Changes in the present value of defined benefit
obligation resulting from amendments and curtailments
are recognised immediately in profit or loss as past
service cost. The Gratuity obligation is funded through

Group Gratuity Life Assurance Scheme of Life Insurance
Corporation of India and is administered through a
separate irrevocable trust created by the Company for
this purpose.

ii. Post Retirement medical benefit

The Company provides post retirement healthcare
benefits to their retirees. The entitlement to these benefits
is usually conditional on the employee remaining in
service up to the retirement age and the completion of
minimum service period. The expected cost of these
benefits is accrued over the period of employment using
the same accounting methodology as used for defined
benefit plans.
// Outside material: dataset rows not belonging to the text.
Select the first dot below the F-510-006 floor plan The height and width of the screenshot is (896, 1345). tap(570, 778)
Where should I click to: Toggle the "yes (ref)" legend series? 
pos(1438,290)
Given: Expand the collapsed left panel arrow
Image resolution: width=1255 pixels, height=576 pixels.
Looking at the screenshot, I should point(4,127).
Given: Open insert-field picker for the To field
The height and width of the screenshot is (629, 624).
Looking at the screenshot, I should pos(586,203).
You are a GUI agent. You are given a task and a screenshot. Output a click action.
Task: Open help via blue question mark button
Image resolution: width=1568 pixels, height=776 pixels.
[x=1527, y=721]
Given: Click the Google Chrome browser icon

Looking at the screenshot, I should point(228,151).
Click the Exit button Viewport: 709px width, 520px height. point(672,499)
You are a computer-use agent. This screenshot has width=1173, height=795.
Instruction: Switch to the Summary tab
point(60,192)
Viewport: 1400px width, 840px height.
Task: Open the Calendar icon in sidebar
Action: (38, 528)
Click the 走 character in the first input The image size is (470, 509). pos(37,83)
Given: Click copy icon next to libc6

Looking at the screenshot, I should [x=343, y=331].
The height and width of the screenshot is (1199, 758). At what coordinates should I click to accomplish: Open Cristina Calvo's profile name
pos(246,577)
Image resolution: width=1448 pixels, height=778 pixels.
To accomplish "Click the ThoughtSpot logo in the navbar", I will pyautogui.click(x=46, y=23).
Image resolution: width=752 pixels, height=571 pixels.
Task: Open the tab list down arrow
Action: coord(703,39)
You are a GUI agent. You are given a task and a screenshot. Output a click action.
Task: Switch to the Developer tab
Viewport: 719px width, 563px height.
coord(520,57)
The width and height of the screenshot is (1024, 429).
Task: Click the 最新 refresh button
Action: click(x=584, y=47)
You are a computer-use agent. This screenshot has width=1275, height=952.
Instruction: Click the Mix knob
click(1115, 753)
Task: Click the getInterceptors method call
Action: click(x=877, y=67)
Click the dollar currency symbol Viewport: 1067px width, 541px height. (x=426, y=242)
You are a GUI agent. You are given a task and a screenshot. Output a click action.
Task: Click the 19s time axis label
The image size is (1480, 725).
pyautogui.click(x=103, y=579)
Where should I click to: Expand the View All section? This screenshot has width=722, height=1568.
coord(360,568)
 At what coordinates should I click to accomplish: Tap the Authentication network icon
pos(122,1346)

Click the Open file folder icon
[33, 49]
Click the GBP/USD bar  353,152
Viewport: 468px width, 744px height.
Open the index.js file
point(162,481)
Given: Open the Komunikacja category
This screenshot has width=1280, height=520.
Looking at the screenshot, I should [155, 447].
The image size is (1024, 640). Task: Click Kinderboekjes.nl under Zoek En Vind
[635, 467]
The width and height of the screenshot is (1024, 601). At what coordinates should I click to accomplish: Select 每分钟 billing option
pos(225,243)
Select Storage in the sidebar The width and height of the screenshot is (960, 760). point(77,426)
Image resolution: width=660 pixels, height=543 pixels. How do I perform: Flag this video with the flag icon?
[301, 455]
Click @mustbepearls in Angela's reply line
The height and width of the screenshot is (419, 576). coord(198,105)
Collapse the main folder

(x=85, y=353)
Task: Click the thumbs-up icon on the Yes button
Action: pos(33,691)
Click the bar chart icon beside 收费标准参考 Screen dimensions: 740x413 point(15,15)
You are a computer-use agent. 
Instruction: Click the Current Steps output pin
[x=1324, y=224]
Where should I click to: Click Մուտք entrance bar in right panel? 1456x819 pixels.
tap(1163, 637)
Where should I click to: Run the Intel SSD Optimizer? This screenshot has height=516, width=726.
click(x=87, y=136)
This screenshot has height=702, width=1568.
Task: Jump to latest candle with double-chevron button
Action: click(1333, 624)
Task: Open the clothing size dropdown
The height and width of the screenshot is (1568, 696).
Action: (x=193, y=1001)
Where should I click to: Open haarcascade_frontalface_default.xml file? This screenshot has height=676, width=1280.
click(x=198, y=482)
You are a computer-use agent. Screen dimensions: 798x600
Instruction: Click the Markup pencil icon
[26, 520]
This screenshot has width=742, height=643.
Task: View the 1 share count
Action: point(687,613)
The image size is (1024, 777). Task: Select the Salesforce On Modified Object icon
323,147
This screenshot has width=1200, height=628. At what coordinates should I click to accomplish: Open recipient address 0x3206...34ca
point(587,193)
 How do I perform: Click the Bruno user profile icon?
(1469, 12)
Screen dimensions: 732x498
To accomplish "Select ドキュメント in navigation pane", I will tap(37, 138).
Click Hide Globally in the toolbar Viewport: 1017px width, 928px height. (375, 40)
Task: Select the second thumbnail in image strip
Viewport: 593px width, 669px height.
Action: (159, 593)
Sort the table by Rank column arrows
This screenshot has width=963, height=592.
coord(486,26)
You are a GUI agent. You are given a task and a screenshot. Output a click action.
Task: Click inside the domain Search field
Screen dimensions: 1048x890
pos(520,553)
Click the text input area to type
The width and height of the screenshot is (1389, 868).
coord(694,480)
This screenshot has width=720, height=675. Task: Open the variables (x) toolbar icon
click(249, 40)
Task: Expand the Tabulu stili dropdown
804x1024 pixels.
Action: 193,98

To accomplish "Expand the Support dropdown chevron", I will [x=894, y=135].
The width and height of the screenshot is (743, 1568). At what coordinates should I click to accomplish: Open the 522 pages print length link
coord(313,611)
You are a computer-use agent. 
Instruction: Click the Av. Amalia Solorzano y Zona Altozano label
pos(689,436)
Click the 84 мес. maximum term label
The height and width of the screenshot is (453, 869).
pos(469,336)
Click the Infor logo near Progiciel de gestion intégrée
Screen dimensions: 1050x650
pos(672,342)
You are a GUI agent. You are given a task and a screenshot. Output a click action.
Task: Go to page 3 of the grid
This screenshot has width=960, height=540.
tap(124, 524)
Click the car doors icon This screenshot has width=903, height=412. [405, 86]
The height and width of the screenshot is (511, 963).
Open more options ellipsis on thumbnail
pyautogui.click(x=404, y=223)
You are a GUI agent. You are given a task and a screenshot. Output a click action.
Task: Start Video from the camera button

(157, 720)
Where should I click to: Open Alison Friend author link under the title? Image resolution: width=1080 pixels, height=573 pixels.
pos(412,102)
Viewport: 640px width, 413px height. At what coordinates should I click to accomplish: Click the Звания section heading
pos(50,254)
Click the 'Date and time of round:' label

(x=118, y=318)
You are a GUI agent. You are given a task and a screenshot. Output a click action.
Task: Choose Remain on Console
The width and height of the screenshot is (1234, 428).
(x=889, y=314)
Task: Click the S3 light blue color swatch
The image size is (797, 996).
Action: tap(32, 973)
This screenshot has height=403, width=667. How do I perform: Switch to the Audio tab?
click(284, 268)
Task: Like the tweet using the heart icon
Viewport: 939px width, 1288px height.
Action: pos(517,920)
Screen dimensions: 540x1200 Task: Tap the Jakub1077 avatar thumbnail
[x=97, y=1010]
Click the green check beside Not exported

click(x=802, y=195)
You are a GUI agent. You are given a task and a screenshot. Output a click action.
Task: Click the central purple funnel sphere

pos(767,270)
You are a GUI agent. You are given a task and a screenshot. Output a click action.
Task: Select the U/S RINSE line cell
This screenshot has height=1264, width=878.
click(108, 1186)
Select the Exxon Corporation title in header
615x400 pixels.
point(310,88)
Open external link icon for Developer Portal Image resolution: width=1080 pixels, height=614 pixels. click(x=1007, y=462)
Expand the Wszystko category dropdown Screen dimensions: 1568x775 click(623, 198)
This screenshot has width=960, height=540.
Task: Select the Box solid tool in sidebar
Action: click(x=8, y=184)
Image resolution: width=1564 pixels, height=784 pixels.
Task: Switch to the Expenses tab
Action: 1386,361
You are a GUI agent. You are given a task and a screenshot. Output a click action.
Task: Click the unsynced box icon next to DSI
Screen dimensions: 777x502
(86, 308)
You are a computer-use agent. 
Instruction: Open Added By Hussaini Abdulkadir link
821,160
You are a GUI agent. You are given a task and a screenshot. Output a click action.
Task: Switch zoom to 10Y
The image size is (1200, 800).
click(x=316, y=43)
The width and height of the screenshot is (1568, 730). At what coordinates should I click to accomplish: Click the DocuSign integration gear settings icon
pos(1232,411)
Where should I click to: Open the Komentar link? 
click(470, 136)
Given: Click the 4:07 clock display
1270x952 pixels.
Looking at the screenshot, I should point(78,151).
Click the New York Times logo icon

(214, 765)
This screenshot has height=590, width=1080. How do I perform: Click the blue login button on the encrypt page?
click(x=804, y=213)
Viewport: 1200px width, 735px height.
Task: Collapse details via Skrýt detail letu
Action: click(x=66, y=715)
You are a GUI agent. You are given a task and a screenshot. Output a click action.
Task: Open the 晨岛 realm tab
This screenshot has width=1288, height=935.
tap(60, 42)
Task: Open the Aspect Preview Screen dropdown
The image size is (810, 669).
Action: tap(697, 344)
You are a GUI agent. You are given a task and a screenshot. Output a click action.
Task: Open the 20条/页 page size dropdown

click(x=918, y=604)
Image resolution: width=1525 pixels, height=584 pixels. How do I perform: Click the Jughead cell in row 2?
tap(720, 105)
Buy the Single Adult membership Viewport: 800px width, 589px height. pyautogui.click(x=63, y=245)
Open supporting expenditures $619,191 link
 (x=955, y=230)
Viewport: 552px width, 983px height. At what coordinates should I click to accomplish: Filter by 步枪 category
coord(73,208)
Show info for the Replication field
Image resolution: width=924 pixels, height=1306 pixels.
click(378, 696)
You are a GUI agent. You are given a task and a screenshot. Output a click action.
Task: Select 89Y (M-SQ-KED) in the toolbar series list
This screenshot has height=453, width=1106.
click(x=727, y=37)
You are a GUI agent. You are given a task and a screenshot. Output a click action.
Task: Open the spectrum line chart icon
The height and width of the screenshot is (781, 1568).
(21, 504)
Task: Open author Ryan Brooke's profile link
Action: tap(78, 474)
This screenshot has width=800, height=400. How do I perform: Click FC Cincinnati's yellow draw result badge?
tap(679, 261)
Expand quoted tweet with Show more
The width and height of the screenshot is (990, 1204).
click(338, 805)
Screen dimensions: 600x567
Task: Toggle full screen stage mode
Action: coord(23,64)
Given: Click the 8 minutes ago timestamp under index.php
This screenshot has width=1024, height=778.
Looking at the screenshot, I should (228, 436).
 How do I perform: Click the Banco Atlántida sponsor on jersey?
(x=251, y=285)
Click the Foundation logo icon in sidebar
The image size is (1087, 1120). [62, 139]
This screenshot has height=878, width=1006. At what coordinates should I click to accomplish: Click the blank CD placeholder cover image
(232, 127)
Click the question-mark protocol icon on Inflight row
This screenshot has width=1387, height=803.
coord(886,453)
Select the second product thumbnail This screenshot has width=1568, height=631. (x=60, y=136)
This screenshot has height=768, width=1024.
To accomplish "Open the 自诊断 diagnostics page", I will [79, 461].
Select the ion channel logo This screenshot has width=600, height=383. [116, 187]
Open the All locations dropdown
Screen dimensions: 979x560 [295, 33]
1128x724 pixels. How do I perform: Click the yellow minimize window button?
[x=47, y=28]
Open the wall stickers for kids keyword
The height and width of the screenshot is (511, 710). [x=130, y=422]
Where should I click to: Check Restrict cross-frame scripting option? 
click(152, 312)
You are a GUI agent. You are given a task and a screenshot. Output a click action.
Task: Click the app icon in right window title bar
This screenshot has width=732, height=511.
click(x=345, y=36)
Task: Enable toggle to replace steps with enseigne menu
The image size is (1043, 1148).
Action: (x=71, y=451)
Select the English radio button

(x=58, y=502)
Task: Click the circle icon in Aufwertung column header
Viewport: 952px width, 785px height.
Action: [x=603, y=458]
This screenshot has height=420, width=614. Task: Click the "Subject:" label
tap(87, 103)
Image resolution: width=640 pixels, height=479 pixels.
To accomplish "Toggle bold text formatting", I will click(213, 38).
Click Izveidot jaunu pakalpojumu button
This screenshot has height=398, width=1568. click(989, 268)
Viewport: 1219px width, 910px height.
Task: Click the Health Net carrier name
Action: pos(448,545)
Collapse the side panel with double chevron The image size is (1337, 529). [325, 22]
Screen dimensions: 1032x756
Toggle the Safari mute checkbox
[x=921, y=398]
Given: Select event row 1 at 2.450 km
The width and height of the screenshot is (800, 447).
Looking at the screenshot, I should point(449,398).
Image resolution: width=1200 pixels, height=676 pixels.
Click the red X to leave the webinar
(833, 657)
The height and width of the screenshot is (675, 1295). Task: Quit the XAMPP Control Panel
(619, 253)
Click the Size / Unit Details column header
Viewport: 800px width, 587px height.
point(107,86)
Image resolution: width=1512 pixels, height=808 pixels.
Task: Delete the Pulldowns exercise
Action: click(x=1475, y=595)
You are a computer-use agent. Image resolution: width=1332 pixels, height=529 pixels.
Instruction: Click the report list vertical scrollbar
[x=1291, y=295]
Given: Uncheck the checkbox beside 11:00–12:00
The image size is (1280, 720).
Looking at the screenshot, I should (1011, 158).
Re-measurement gains and losses arising
from experience adjustments and changes in actuarial
assumptions are charged or credited in other
comprehensive income in the period in which they arise.
The fund is administered through a separate trust
created for this purpose.

1.C.12 TAXATION

Tax expense for the year comprises current and deferred
tax.

(i) Current tax

The tax currently payable is based on taxable profit for
the year. Taxable profit differs from profit before tax for
the year as reported in the Statement of Profit and Loss
because it excludes items of income or expense that are
taxable or deductible in other years and it further
excludes items that are never taxable or deductible. The
Company's liability for current tax is calculated using tax
rates and tax laws that have been enacted or
substantively enacted in the country where the
Company operates by the end of the reporting period.

(ii) Deferred tax

Deferred tax liabilities are the amount of income taxes
payable in future periods in respect of taxable temporary
differences. Deferred tax assets are the amount of
income tax recoverable in in future in respect of
deductible temporary differences, carry forward of
unused tax losses and carry forward of unused tax
credits. Deferred tax assets are recognised to the extent
that it is probable that future taxable profits will be
available against which the deferred tax assets can be
utilised.

Minimum Alternate Tax credit is recognised as deferred
tax asset only when and to the extent there is convincing
evidence that the Company will pay normal income tax
during the specified period. Such asset is reviewed at
each Balance Sheet date and the carrying amount of the
MAT credit asset is written down to the extent there is no

longer a convincing evidence to the effect that the
Company will pay normal income tax during the
specified period.

The carrying amount of deferred tax assets is reviewed at
the end of each reporting period and reduced to the
extent that it is no longer probable that sufficient taxable
profits will be available to allow all or part of the deferred
tax asset to be utilised.

Deferred tax assets and liabilities are offset to the extent
that they relate to taxes levied by the same tax authority
and there are legally enforceable rights to set off current
tax assets and current tax liabilities within that
jurisdiction.

Current and deferred tax are recognised as an expense
or income in the Statement of Profit and Loss, except
when they relate to items credited or debited either in
other comprehensive income or directly in equity, in
which case the tax is also recognised in other
comprehensive income or directly in equity.